Group of men with Kipp & Nowell steam powered threshing machine in front of Nowell barn
- CA CHL CHL_000474
- Pièce
- 1890 - 1920
Photograph consists of a group portrait of men, horses and steam powered threshing machine, standing in front of the Nowell barn. Man on left in group, standing in front of horses with hands in pockets, possibly Chinese.
Signatures:
"Kipp & Nowell first threshing machine / Nowell barn" is handwritten in pencil on back of copy photograph.

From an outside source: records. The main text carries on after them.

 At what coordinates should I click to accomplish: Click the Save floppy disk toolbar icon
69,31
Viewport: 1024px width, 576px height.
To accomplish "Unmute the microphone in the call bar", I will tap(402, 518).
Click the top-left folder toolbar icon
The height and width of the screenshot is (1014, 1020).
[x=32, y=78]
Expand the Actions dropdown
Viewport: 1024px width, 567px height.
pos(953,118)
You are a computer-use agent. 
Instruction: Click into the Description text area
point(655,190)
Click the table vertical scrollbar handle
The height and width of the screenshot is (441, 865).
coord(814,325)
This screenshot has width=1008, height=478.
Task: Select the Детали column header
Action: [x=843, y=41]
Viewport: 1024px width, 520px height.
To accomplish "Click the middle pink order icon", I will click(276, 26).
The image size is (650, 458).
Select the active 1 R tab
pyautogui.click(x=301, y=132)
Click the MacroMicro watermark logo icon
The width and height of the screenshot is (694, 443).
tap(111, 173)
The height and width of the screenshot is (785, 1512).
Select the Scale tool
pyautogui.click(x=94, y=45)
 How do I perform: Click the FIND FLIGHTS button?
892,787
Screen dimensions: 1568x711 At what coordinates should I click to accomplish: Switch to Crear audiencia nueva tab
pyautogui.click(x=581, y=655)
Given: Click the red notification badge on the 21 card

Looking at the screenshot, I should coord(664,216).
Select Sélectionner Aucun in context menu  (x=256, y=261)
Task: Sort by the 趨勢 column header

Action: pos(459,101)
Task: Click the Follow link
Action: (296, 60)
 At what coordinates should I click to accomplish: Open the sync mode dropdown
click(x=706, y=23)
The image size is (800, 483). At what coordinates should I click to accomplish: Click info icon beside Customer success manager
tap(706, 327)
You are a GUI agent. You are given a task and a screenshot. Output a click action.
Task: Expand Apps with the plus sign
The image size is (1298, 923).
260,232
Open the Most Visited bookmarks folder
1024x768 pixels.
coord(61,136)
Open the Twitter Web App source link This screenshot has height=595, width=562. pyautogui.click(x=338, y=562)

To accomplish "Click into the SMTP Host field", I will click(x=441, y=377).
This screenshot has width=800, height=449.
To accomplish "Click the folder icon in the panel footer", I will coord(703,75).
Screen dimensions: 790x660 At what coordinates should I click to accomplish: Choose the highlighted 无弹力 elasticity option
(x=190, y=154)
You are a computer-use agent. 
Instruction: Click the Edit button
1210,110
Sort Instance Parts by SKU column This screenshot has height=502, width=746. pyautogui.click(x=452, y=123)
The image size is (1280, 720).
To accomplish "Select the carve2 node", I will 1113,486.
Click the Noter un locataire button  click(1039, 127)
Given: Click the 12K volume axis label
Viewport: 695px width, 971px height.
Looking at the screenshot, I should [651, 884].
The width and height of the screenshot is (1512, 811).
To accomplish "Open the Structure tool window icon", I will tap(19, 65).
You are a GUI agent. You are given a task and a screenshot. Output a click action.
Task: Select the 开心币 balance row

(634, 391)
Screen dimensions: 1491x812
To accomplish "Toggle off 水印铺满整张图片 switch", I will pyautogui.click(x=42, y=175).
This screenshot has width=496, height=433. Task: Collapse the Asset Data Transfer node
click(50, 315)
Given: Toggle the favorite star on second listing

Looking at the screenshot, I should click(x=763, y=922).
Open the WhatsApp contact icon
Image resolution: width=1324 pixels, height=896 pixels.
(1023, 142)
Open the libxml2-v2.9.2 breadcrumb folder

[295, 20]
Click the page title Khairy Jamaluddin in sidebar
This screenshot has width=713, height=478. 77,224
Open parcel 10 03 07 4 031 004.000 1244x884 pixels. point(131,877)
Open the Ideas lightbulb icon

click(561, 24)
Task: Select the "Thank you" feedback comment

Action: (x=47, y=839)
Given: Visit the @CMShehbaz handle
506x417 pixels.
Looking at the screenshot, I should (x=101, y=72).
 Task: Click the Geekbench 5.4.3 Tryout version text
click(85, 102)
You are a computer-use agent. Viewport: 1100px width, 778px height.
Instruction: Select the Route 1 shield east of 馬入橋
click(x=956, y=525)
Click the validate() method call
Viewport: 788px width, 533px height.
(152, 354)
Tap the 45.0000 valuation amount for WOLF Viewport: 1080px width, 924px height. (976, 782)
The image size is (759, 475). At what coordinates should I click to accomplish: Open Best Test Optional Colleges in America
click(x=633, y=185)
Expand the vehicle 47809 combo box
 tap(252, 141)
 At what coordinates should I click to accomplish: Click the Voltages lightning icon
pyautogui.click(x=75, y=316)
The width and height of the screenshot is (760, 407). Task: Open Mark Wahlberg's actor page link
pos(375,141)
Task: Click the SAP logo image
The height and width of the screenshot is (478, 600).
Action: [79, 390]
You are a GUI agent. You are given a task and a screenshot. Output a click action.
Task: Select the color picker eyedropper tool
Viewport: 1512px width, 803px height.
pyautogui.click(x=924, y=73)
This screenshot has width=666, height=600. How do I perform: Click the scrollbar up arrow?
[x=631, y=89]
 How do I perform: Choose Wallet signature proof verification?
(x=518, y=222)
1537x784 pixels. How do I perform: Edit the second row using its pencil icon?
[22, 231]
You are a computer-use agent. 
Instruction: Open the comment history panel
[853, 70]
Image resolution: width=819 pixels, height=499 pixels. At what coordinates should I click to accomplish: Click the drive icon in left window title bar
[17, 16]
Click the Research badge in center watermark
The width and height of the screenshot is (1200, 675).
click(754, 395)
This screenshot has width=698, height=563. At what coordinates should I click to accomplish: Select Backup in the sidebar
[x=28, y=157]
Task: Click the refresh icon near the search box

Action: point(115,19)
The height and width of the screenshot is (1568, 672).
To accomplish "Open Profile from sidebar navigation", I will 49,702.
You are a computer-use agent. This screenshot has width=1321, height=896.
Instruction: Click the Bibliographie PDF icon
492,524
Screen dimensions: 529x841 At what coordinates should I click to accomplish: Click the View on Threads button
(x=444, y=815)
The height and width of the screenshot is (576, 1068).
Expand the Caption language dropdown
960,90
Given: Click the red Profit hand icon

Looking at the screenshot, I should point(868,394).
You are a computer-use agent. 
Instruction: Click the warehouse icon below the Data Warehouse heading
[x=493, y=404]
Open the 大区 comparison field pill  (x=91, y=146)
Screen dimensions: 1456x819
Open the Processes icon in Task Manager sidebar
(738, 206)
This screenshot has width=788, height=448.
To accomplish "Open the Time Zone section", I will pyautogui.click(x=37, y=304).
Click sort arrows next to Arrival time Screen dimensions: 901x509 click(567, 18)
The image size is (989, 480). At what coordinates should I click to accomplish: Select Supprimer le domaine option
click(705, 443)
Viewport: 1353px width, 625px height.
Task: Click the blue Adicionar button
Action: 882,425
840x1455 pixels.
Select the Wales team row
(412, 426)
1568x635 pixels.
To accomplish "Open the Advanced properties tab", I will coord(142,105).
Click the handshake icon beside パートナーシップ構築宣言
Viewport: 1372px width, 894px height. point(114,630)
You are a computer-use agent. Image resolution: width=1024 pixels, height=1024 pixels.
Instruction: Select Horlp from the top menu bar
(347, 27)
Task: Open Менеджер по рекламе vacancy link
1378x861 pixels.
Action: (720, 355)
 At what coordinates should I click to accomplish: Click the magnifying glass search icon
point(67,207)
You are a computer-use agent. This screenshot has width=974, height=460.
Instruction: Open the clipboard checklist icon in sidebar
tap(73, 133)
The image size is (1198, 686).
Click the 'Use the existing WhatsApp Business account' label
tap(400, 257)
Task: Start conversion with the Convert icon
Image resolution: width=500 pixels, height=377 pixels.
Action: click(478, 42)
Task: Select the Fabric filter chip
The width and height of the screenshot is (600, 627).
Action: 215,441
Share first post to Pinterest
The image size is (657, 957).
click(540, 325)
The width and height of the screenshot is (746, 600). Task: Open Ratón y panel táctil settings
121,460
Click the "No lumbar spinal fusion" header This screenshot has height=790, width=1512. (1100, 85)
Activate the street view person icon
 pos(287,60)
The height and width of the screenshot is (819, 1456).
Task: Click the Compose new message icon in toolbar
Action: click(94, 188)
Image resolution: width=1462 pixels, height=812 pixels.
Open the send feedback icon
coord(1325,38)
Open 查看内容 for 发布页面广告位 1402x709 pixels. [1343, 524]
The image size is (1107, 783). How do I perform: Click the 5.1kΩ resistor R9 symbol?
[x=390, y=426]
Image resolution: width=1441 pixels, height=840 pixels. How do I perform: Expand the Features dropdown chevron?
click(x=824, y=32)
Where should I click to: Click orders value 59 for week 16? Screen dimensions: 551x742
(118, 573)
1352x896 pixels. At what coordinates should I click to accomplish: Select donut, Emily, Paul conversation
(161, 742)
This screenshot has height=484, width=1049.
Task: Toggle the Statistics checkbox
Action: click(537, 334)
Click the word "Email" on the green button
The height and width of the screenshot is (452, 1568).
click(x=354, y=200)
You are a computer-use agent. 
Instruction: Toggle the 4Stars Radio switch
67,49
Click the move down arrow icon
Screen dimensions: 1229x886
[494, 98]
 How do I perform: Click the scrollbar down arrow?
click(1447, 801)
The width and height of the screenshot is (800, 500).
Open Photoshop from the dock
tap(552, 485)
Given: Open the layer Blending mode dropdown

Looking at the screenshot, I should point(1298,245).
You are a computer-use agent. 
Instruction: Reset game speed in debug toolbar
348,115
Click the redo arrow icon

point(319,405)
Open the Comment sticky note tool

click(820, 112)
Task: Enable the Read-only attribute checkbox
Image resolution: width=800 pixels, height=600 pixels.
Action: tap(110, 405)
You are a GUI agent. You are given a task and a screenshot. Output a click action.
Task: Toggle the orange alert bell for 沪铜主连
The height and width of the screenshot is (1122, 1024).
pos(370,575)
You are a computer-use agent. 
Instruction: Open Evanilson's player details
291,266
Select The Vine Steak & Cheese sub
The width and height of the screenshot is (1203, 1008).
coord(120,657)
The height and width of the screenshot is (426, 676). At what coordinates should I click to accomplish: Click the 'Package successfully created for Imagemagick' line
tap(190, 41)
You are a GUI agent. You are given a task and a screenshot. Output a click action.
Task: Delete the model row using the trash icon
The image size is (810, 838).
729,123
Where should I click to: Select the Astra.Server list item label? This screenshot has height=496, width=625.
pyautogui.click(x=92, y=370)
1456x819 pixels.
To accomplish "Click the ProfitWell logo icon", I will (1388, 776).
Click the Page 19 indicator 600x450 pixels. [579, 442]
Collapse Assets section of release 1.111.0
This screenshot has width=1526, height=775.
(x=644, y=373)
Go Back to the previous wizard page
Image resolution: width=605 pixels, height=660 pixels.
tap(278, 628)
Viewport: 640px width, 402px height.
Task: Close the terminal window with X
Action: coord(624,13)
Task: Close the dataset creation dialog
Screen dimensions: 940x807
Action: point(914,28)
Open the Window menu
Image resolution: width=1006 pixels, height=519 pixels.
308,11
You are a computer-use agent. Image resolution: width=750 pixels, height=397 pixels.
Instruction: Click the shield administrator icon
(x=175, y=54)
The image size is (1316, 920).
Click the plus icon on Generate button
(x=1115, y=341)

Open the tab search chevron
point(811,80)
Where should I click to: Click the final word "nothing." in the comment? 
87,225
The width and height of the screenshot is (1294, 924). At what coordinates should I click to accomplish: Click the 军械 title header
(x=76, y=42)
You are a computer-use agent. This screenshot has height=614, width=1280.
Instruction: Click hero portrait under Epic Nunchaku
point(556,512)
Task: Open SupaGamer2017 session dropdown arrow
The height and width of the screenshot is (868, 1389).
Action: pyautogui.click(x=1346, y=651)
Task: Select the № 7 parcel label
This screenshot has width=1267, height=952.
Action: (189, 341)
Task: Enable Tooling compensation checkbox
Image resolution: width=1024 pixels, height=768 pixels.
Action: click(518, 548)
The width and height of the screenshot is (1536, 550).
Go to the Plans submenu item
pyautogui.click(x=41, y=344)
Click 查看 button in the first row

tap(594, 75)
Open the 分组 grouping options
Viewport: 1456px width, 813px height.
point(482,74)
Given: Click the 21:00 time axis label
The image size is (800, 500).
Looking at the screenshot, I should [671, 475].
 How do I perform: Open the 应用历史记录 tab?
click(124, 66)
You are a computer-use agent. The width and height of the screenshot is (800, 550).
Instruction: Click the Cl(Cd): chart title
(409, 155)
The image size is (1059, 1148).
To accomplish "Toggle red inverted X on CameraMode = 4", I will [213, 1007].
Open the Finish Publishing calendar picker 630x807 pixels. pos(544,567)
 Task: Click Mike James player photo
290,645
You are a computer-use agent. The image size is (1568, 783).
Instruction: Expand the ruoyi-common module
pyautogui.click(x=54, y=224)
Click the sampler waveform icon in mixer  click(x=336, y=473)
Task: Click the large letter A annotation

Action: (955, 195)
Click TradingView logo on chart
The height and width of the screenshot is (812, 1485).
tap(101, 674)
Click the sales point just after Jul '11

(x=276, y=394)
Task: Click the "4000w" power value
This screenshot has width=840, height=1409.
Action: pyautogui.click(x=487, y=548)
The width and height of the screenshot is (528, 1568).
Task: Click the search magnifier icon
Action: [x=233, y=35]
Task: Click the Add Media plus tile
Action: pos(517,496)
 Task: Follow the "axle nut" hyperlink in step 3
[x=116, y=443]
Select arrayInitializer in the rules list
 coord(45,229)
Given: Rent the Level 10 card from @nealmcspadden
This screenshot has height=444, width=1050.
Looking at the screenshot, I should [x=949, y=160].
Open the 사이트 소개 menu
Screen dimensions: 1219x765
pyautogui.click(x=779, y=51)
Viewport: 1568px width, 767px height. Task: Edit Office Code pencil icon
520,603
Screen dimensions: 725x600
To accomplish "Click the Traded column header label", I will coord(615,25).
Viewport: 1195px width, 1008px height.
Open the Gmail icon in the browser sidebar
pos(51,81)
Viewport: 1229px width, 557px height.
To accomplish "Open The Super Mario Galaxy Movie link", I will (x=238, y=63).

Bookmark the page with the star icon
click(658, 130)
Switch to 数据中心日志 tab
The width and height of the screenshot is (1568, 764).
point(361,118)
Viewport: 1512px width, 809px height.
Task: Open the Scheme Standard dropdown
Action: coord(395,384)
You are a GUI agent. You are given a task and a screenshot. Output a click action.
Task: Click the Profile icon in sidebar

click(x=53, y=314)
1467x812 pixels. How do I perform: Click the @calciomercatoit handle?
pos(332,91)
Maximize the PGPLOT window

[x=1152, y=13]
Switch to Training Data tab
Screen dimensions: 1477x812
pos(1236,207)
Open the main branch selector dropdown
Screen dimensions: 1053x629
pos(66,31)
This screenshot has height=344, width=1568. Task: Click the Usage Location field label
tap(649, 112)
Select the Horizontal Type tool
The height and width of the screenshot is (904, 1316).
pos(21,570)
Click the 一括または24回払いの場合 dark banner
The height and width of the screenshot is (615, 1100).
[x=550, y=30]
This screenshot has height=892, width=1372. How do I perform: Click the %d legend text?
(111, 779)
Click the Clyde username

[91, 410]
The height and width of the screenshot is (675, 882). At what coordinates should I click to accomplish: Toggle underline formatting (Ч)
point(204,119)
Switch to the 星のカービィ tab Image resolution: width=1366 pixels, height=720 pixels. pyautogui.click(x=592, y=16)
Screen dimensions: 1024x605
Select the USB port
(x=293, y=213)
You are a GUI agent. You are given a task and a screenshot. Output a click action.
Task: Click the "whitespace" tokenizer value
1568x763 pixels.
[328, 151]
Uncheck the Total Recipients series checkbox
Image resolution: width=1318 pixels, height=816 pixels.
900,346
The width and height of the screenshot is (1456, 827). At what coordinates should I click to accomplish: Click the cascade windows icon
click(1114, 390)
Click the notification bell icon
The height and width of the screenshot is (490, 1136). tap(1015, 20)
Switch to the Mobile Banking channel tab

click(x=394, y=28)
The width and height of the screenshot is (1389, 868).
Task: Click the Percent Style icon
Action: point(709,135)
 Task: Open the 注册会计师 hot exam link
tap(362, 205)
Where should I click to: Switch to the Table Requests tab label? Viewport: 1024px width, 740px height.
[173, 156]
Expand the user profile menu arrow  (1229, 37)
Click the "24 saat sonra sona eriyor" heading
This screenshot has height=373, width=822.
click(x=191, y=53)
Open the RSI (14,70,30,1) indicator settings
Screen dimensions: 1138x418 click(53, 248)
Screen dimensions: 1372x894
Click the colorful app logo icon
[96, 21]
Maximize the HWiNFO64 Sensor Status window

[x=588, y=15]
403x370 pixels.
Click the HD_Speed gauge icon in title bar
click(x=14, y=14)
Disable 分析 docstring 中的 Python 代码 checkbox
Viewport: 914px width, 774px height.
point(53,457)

Reuben Nowell was born on November 20, 1829 at Bangor, Maine. He went west to California in the gold rush of 1849, and later came to this area in 1857 to work on the Boundary line at Blaine, Washington. Nowell wintered at Chilliwack at an Indian village in a split cedar house in 1858. In the spring of 1858, Reuben Nowell, together with Tom Hicks, built a log cabin to act as a simple stopping place and hotel for miners traveling through. Everybody packed their own blankets. You could always get a meal. They ran that for about four years. According to his obituary later he followed the Caribou excitement in 1858 up the Fraser River. After a short experience in placer mining, he settled in Chilliwack, being the second or third white man in the valley. Nowell pre-empted District Lot 331, Group 2, 162 acres, November 15, 1867 near Five Corners, adjoining the properties of Isaac Kipp and Jonathan Reece at the present site of Chilliwack.